**What to do:** Repeat only the lines below from the one containing "1568x749 pixels." through the one containing "Task: Switch chart to Stacked view", inclusive, exactly as written.

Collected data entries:
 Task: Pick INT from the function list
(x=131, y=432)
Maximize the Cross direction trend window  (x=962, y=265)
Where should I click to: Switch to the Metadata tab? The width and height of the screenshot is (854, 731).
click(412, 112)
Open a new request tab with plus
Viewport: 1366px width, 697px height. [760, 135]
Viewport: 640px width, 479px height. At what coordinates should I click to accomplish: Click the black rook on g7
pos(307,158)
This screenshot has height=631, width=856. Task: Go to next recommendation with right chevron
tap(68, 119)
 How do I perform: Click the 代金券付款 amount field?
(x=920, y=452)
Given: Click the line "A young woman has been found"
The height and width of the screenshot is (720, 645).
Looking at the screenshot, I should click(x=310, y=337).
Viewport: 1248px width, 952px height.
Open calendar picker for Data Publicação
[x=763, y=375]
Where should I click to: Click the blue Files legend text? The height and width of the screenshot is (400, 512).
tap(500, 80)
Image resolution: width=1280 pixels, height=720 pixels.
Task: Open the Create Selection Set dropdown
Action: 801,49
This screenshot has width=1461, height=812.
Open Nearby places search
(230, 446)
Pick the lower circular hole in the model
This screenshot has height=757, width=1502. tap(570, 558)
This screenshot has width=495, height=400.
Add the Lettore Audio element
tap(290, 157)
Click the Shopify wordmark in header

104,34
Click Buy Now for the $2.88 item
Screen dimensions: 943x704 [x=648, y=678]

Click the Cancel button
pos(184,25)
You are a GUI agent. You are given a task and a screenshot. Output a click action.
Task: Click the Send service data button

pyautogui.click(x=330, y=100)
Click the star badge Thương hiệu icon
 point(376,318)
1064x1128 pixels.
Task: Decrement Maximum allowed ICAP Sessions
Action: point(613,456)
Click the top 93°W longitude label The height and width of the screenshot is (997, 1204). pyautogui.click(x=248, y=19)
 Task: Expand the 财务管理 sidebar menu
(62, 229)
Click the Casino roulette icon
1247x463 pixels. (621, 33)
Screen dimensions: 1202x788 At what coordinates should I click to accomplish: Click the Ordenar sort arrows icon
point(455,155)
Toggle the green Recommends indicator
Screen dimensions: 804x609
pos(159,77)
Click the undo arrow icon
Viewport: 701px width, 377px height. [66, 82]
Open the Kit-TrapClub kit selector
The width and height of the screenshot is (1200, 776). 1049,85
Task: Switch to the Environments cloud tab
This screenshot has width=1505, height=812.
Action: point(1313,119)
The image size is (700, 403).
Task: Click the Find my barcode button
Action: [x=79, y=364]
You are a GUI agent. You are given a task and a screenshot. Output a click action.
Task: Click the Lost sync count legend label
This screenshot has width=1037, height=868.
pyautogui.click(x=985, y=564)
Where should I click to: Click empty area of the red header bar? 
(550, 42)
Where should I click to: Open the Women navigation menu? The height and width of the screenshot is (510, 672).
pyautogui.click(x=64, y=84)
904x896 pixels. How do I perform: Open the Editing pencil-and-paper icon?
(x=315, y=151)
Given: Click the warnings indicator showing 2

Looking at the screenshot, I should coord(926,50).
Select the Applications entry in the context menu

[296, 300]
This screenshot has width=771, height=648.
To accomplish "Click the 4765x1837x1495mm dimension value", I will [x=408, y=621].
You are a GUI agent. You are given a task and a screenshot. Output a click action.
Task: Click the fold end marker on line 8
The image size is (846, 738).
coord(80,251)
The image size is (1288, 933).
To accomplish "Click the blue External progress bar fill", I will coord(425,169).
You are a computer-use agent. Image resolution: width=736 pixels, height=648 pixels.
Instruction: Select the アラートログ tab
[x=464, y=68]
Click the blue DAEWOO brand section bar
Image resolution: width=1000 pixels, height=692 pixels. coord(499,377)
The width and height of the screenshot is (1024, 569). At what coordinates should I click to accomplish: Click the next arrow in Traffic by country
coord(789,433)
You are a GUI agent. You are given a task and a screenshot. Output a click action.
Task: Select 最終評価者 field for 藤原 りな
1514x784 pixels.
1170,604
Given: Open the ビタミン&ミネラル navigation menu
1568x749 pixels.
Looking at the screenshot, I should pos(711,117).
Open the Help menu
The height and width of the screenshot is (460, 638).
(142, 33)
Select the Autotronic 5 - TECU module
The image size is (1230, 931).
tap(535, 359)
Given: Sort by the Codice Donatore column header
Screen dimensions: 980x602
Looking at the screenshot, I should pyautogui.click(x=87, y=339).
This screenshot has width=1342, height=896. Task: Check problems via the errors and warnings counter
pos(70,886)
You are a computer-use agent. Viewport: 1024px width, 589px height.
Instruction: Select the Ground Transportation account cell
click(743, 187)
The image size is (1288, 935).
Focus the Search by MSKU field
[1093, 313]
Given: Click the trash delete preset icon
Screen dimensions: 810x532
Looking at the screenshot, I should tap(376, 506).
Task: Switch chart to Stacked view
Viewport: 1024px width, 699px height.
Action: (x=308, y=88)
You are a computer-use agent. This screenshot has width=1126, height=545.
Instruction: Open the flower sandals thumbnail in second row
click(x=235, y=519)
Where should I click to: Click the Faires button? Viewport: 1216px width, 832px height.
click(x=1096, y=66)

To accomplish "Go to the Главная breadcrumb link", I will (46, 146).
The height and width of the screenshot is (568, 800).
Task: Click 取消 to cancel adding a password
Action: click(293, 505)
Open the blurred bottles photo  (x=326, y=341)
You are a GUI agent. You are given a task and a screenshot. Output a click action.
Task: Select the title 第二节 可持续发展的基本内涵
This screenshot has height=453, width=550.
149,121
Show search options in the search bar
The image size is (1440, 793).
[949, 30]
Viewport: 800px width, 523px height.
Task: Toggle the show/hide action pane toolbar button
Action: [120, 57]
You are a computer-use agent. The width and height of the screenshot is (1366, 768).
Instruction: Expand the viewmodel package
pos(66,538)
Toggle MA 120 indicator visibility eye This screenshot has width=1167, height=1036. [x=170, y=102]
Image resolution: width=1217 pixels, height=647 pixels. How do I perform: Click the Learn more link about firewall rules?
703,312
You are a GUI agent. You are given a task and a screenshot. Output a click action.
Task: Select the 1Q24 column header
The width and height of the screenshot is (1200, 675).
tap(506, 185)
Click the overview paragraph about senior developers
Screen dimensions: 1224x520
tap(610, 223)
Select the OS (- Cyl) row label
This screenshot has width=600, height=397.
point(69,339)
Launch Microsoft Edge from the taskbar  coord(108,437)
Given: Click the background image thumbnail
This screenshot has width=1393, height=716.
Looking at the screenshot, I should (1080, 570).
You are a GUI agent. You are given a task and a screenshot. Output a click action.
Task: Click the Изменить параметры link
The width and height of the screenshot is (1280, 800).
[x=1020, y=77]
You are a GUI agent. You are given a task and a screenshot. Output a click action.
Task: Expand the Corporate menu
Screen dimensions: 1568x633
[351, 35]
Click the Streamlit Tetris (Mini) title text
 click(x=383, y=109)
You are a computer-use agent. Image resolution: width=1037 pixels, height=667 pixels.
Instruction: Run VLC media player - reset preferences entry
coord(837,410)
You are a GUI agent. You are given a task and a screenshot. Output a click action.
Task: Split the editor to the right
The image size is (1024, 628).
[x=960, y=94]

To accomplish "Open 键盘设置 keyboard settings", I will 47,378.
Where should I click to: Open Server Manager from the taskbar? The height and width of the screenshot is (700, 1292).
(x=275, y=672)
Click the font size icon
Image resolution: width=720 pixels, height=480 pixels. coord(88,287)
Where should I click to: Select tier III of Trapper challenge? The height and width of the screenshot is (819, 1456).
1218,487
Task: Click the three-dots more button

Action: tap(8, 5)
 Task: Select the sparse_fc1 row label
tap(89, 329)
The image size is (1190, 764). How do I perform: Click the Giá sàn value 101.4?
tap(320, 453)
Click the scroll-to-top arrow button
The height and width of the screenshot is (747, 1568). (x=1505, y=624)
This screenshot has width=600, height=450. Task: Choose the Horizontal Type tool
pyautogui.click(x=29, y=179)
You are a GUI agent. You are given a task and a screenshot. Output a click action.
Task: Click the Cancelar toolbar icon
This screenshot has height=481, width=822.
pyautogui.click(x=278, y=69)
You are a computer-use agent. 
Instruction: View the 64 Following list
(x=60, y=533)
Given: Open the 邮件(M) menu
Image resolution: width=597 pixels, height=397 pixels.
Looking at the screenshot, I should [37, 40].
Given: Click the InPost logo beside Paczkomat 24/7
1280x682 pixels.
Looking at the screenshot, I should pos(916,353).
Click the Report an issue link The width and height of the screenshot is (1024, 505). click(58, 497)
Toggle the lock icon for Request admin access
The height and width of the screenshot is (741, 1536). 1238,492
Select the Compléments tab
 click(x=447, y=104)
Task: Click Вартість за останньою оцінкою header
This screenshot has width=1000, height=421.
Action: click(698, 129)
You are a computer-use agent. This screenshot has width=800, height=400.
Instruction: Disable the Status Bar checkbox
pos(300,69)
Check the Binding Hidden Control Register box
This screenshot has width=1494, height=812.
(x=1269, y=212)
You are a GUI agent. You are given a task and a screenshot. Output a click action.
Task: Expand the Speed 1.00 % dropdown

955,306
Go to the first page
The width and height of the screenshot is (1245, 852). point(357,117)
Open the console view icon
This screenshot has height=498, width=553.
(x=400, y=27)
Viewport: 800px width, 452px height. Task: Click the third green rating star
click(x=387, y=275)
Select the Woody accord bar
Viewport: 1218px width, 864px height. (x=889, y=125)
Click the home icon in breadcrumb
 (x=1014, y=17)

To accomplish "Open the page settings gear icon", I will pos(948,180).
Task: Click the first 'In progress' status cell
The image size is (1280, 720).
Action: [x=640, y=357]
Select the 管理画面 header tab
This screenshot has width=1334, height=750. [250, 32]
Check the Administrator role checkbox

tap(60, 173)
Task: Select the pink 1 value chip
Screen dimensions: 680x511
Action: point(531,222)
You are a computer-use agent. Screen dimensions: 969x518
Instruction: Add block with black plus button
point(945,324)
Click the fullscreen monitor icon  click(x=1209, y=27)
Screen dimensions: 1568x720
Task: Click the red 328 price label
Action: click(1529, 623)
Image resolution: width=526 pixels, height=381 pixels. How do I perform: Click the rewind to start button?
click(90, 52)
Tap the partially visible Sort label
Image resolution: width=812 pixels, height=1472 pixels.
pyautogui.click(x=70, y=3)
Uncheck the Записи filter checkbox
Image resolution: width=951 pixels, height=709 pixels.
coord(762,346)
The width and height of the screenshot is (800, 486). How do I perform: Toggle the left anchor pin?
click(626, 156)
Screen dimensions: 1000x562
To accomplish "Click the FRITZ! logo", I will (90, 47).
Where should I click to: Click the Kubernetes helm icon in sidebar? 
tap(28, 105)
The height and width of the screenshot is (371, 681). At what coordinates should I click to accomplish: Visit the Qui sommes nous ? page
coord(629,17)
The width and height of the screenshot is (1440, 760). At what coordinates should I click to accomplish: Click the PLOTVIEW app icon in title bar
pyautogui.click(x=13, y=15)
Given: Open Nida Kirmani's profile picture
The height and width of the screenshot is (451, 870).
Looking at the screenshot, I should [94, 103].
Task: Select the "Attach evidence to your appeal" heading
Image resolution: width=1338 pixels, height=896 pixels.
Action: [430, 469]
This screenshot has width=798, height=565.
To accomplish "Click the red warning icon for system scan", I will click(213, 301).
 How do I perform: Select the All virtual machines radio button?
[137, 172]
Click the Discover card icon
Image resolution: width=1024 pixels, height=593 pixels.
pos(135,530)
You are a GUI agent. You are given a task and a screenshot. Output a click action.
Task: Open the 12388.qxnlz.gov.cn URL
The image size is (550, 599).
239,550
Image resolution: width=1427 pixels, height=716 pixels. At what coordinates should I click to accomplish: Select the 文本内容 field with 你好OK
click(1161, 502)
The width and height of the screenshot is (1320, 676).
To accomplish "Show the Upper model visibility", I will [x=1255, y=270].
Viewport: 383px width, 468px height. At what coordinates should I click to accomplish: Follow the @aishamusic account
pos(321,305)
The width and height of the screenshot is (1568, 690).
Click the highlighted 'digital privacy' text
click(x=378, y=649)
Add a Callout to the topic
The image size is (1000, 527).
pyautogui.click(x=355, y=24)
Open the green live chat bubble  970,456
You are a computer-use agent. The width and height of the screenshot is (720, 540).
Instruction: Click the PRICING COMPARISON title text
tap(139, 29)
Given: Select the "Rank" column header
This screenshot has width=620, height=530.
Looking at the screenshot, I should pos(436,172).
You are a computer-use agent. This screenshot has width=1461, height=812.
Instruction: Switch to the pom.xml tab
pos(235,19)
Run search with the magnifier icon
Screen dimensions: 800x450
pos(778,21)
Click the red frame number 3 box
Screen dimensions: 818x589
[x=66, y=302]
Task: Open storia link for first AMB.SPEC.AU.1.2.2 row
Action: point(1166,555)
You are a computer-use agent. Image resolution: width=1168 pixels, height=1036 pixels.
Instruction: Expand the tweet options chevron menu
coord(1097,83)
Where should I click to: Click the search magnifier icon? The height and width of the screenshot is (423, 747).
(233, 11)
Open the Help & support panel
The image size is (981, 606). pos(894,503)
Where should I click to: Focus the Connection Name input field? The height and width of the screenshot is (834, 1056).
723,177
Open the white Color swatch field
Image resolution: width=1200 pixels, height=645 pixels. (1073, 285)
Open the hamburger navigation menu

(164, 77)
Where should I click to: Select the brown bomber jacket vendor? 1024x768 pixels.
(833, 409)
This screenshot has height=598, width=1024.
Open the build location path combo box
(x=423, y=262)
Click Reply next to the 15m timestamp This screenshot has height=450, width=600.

**Result:**
1568x749 pixels.
Looking at the screenshot, I should pos(711,117).
Open the Help menu
The height and width of the screenshot is (460, 638).
(142, 33)
Select the Autotronic 5 - TECU module
The image size is (1230, 931).
tap(535, 359)
Given: Sort by the Codice Donatore column header
Screen dimensions: 980x602
Looking at the screenshot, I should pyautogui.click(x=87, y=339).
This screenshot has width=1342, height=896. Task: Check problems via the errors and warnings counter
pos(70,886)
You are a computer-use agent. Viewport: 1024px width, 589px height.
Instruction: Select the Ground Transportation account cell
click(743, 187)
The image size is (1288, 935).
Focus the Search by MSKU field
[1093, 313]
Given: Click the trash delete preset icon
Screen dimensions: 810x532
Looking at the screenshot, I should tap(376, 506).
Task: Switch chart to Stacked view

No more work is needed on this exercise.